Epic vs Apple

Oh, and I’ve had an Apple phone for like 2? years, and not been bothered by prices, as I haven’t had to buy any apps or anything, so I guess I might be an outlier. Also the phone only cost like £500, so that was not Too painful either.

Google pulled the app too, so why are they only mad at apple? Cause you can sideload?

Inb4 epic app store on Android.

Wouldn’t suprise me

You don’t even need to sideload on Android. You just uncheck a box and boom you can install any APK you download to your heart’s content.

Sweeney is looking for every way to suck kids parent’s credit card dry.

I think you just made the case for not allowing it.

Probably the main difference between the platforms is how the manage and approve apps. Apple has a human component, google relies on technology.

Its not clear that Epic would be happy with their apps being stopped from being side loaded by apple identifying potentially harmful apps, they seem to want to run their won store with no conditions. And why should Apple pay for that?

As for side loading and harmful apps. Google suggests that 2018 0.92% of all side loaded apps were harmful. Google suggest they were only able to stop 73% of harmful apps.

But to give you an idea of what that number is. Google prevented 1.6 billion harmful apps from being installed outside the play store. That 1.6 billion is the 73% of the 100% of harmful apps outside the play store. Thats what… somewhere around 500 million harmful apps installed on peoples phones.

As a quick comparison of how bad it is outside the play store

image

0.92% might not sound like much, but it is when its billions of devices and hundreds of times higher than the play store.

Its getting better as well, but its getting better because Google are placing more and more restrictions on the platform, the opposite of what Epic wants.

source: https://source.android.com/security/reports/Google_Android_Security_2018_Report_Final.pdf

Just to give you an idea of the extend of the issues Android and Google have to deal with

Chamois
Chamois was one of the most impactful PHA families in Android in 2018 with more than 199 million installs. It originally emerged in late 2016 and again in early 2017; Google detected and disrupted the first two variants. After an eight month hiatus, Chamois re-emerged in November 2017 outside of Google Play. Chamois uses a variety of distribution mechanisms including being pre-installed, added as an advertising SDK, and injected into popular sideloaded applications. The Android security team implemented detection and remediation techniques across these channels, leading to a sharp decline in installs in 2018.

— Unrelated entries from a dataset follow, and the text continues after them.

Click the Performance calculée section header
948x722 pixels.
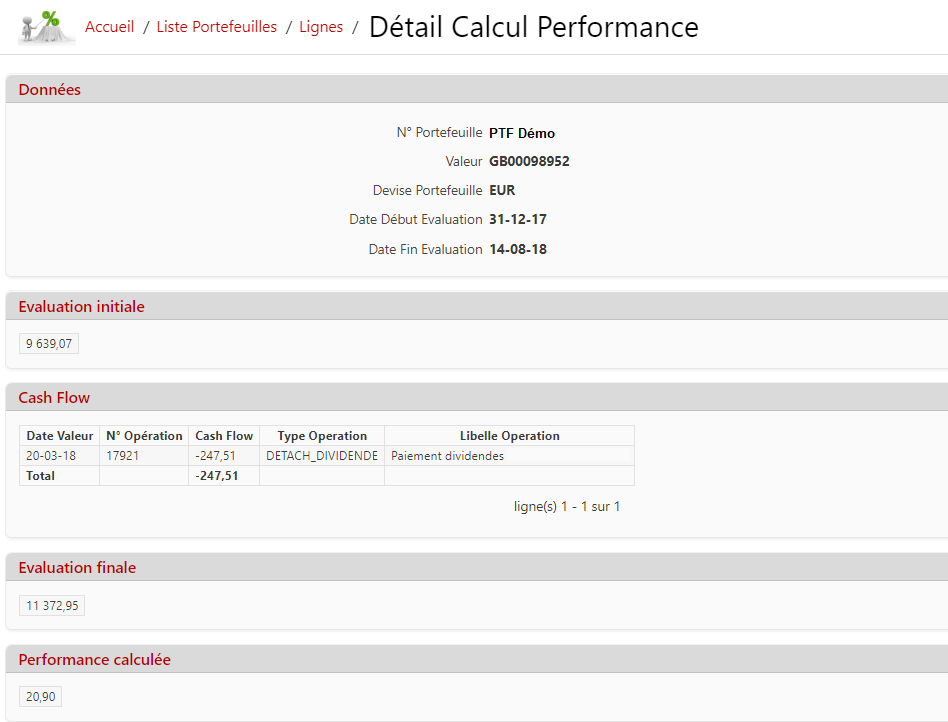94,660
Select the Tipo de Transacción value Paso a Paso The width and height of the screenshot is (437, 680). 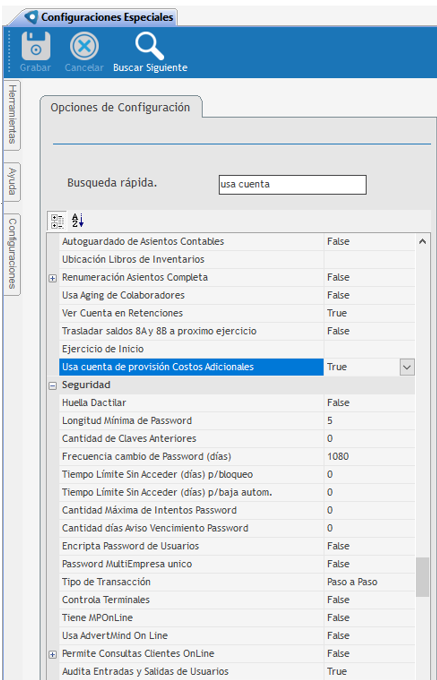[352, 582]
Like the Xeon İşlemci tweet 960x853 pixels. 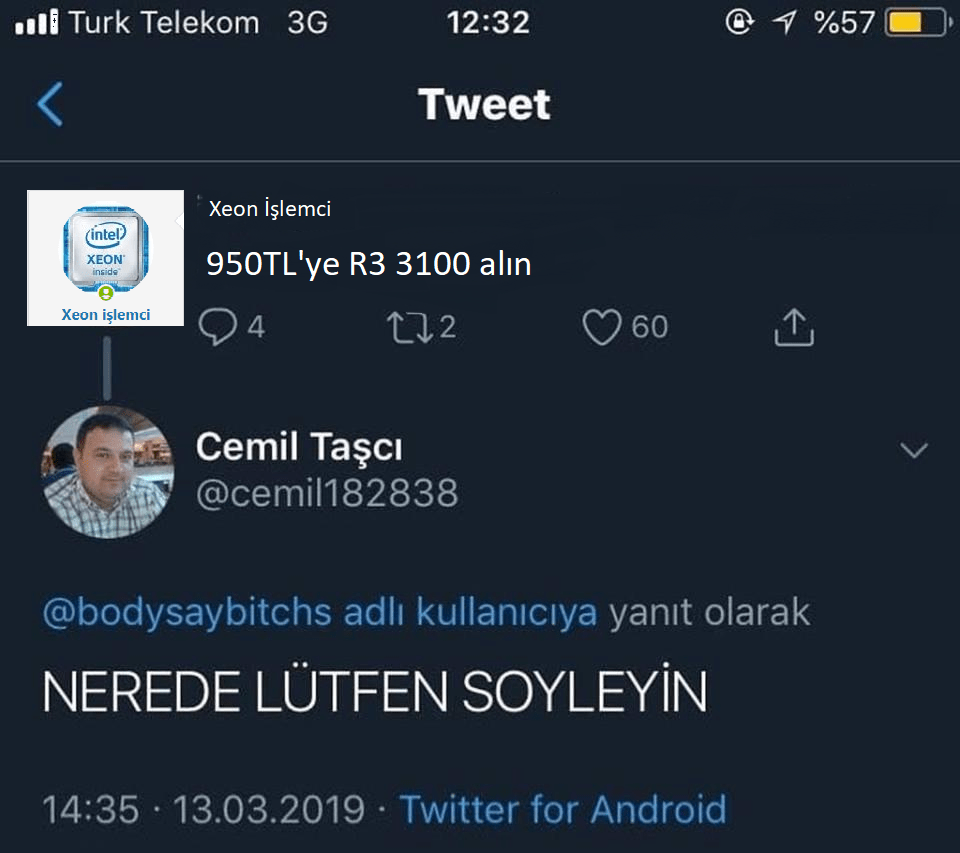coord(602,327)
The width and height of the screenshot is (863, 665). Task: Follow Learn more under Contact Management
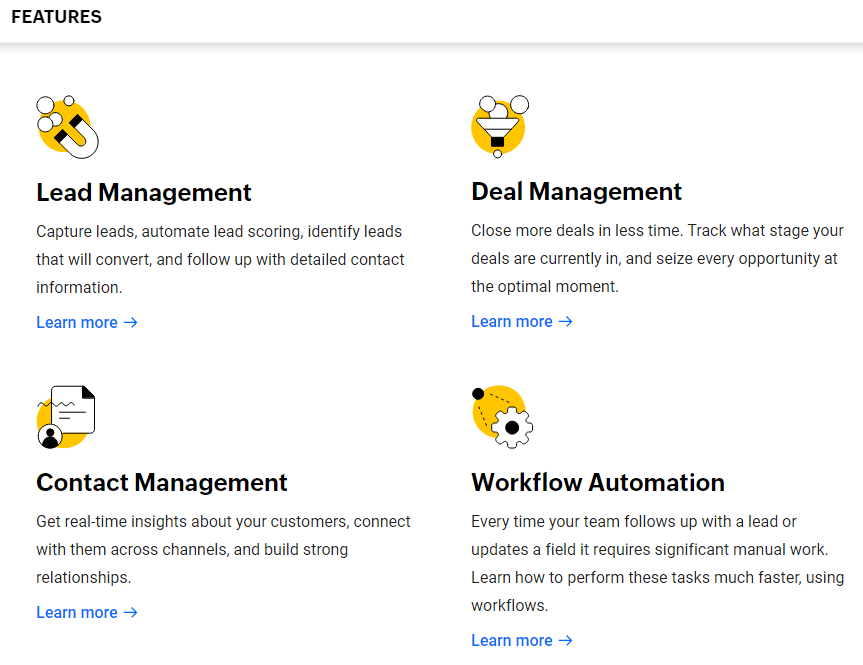[x=77, y=613]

Chamois is a well-engineered, sophisticated piece of malware. As of November 2018, there were five known variants of the Chamois botnet family, three of which emerged after November 2017. These variants are comprised of four or five stages with anti-analysis features and a command-and-control infrastructure for deploying their payload. Google Play Protect classifies Chamois as a backdoor due to the remote command-andcontrol capabilities it has. The payloads for Chamois range from a variety of ad fraud payloads to SMS fraud to dynamic code loading.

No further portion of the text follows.